We know that players have different roles. It’s only been a decade since Michael Cox coined ‘inverted wingers’ and it stuck. Maybe we could use more Cox-es to make labels for player roles, but I flat out refuse to believe that people aren’t talking about roles and shape already.

I’m on the final stretch now.

I think that expected goals is a fair name, you’ve just got to be able to describe it well enough to push past peoples’ initial unfamiliarity. That’s the same with anything, though, xG or Twitter or TikTok.

But if you’re using a term that can be confused with existing vocabulary, you’re on uncertain ground. ‘Finishing skill’ is so wrapped up in the linguistic fuzziness of ‘a finish (shot)’ and ‘a finisher (player)’ that the concept would need to be really solid to break through. And I’m just not convinced it is. I don’t believe that the concept of a player over/underperforming their chance quality on all varieties of shots they take is something people talk about.

‘Halfspace’ is easy to describe, but there are existing words that sum it up that people can grasp at if they don’t like new things. ‘Left/right channel’ or ‘left/right of centre’ can be used. I think that ‘halfspace’ is an example that the new language you’re using needs to prove its usefulness, and perhaps it doesn’t hold a ton of use to mass media football talk.

Most people consume football via television nowdays, and even on radio detailed descriptions will only usually come to describe goals. A new term for an area of the pitch isn’t a high priority. But it’s a word that describes something; we’ll just have to see how the evolution of language takes its course on that one.

And with role descriptions, it’s something we’re already talking about. If people mistakenly think that Jack Grealish can be interchanged with Raheem Sterling or Jordan Henderson, that’s because they don’t know what Jack Grealish does. They’re relying too heavily on his position as a heuristic of his role, rather than not believing in roles at all.

There are questions to be asked, too, about whether a statistical model that measures on-ball output should be used to describe roles of players who do more than just on-ball stuff.
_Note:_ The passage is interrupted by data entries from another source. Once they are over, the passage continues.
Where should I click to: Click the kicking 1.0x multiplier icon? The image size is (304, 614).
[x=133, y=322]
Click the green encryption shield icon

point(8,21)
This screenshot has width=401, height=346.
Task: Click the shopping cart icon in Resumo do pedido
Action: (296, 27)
This has been quite a lot of me talking about what I don’t like, so I think it’s only fair that I offer up something that (while I don’t like it) I may have already proven to be wrong about. It’s the statistic ‘touches’.

‘Touches’ in football-data parlance doesn’t actually mean how many times a player’s body connected with the ball; it means how many on-ball events they did. Passes, take-ons, shots, that kind of thing.

I don’t like it. It’s not that it sounds bad, it sounds false. A player who’s only touched the ball three times may not have actually touched the ball three times; they could have touched it twenty times running the length of the pitch but might only be ‘credited’ with a couple of ‘touches’ for the entire motion.

And yet, in my more contemplative hours, I’ve tried to think of a better name. ‘On-ball events’ sounds too unfamiliar. ‘Actions’ also sounds awkward, like a slight mistranslation from German or Spanish. It’d probably stick if it had to, but it’s not strong enough to supplant ‘touches’. And maybe that’s fine.

Seth Partnow’s talk at the 2019 StatsBomb conference — which you can watch here — was titled “Analytics as Vocabulary: Giving Stats the Power of Language”. I like the title (well, I like the talk too) because that’s how I like to think of stats. Language is communication, and you need to be able to communicate the numbers.

Partnow’s bit about naming things — that a good name won’t ensure take-up but a bad one will stop it — reminds me of touches, and reminds me of giraffes.

I don’t like the way people talk about evolution. Even though it’s scientific theory, every interesting fact about how an animal has evolved is spoken about as if it’s a Grand Design, as if it’s clever. Things like “giraffes have long necks so that they can reach the leaves on branches that are high off the ground”. No; giraffes have long necks because the ones who had short necks died.

Americans still call aubergines ‘eggplants’. They haven’t died out because of that.